■ Work to complete ■
• a. In the forum thread on hive swarming, what size of entrance does Riverderwent recommend leaving?
• b. Extend the forum thread on hive swarming, picking up directly after its final line.

■ Text ■

--- START ---

# Hive swarming



## Riverderwent (May 23, 2013)

"Does anyone out there have any ideas why???"
Temperature regulation and the inability to remove dead larvae and pupae. Don't use screened bottoms. Place in the shade (move to a sunnier spot after the bees are established). Leave a one to two square inch entrance. Put the queen in a queen cage if you can or use a piece of queen excluder over the entrance for 3 or so days. Don't try to save too much brood, but have some open brood in the hive. Put a wet sponge in the bee vac while you are transporting the bees. Do not give up.


----------



## AmericasBeekeeper (Jan 24, 2010)

Welcome Frank! I would leave too if you locked me up for three days without a pee break and gave me extra water.


----------



## jaked007 (Apr 16, 2014)

Be very careful with lgo it can be very overwhelming and to much could even be offputting to the bee, possibly even repellent. I say this because a friend went to check one of his traps late in the evening, saw no bees and decided to spritz his trap with lgo. Upon spraying a couple shots inside the trap opening the inside starting to roar, all the bees erupted from the trap and were never seen again.


----------



## Dave Warren (May 14, 2012)

I have 2 swarms this year, couple of things I did was integrate, used brood comb in the bottom, box, then put some frames I just extracted in the top, along with a couple of frames of honey. They seem to like their new surrounding and are my best producers this year!


----------



## Santa Caras (Aug 14, 2013)

Welcome to the forum. That chip on your shoulder heavy? :scratch:
A lot of captured swarms leave. Sometimes just nothing you can do about it. 
If your being PAID to do cut-outs or swarm captures than thats your swag and if your actually able to keep the bees from leaving again, thats icing on the cake.
It's a 50/50 chance and a roll of the dice if they stay. If they do leave, which odds are they will, then crying in your beer doesnt help and calling people names as a newcomer gets you nowhere either. :no:
Theres some good advice on this forum in regards to swarms. May want to try a search. :thumbsup:


----------



## Texas Bee Wrangler (Jul 31, 2014)

Riverderwent said:


> "Does anyone out there have any ideas why???"

--- END ---

■ Entries shown ■
--- START ---

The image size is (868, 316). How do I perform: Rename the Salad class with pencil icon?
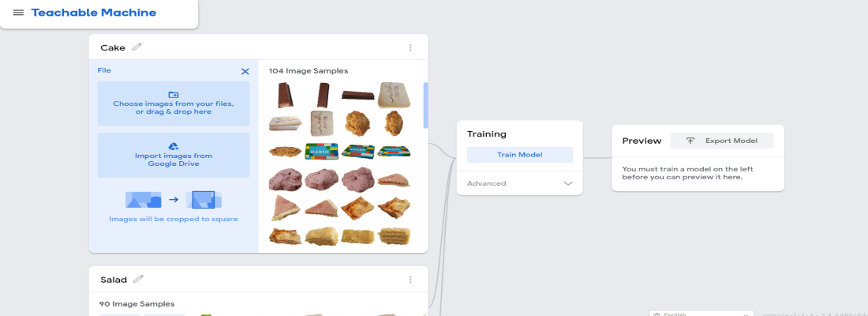139,279
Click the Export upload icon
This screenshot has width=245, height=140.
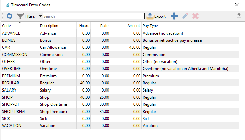click(150, 16)
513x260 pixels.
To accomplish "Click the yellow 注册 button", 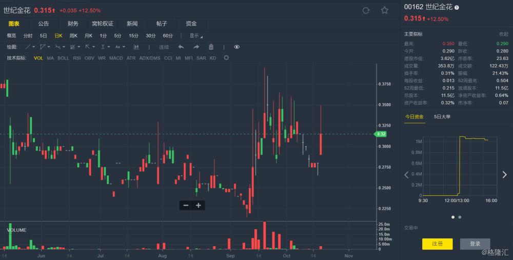I will [x=437, y=244].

--- END ---

■ Responses by task ■
• a. A one to two square inch entrance.

• b.
> Temperature regulation and the inability to remove dead larvae and pupae. Don't use screened bottoms. Place in the shade (move to a sunnier spot after the bees are established). Leave a one to two square inch entrance. Put the queen in a queen cage if you can or use a piece of queen excluder over the entrance for 3 or so days. Don't try to save too much brood, but have some open brood in the hive. Put a wet sponge in the bee vac while you are transporting the bees. Do not give up.


Couple of questions and reasons why i did.

1) Why no screen bottom board? I use one for air flow through the hive during this Texas summer heat.
2) Why not too much brood? The reason i do this is because i am never sure whether or not i got the queen at times due to the tree, wall house etc etc that i remove them from. I have tried to locate her but with little success at times.

Great advise about a queen excluder over the entrance i will do that from now on instead of "locking" them up.

Thanks for the advice. It is nice to finally find a site that i can get some info to save the bees.


----------



## Rader Sidetrack (Nov 30, 2011)

"Open" screened bottom boards are associated with reports of absconding by package bees shortly after installation, and may very well be related to your reports of hived swarms leaving shortly after you unblock the hive entrance. It _may _be that the bees don't like the light, or the airflow, but the _WHY _isn't that important if they are motivated to abscond by open screens.

If you want to use screened bottom boards, close them off at least until the bees have brood to anchor them.

I built screens into my bottom boards, but do not leave them "open". They have oil trays beneath the screens, and the design effectively blocks bees from the tray and airflow from moving through the screen. An alternative to _oil _in those trays is lime or diatomaceous earth.

If you want more ventilation add a top vent instead of an open screen bottom.


Also, note that bees cool their hives via hauling in water and evaporating it - similar to a swamp cooler in a structure. If the outside air temperature exceeds 94 F, then having lots of [hot] air flowing through the hive works in _opposition _to the bees efforts at evaporative cooling.

.


----------



## Texas Bee Wrangler (Jul 31, 2014)

I was and am concerned about saving the bees. If i stepped on any toes by being direct for an answer that had "nothing" to do with my issue then my sincere apologies to you. And "no" i have NO chip, only problems with bees and "that" was my question, not whether or not they needed a Pee break!


----------



## Riverderwent (May 23, 2013)

"1) Why no screen bottom board? I use one for air flow through the hive during this Texas summer heat."
What Rader said; it's like leaving the door open with the air conditioner running. The bees are actually _refrigerating_ the air by evaporation. 

"2) Why not too much brood? The reason i do this is because i am never sure whether or not i got the queen at times due to the tree, wall house etc etc that i remove them from. I have tried to locate her but with little success at times."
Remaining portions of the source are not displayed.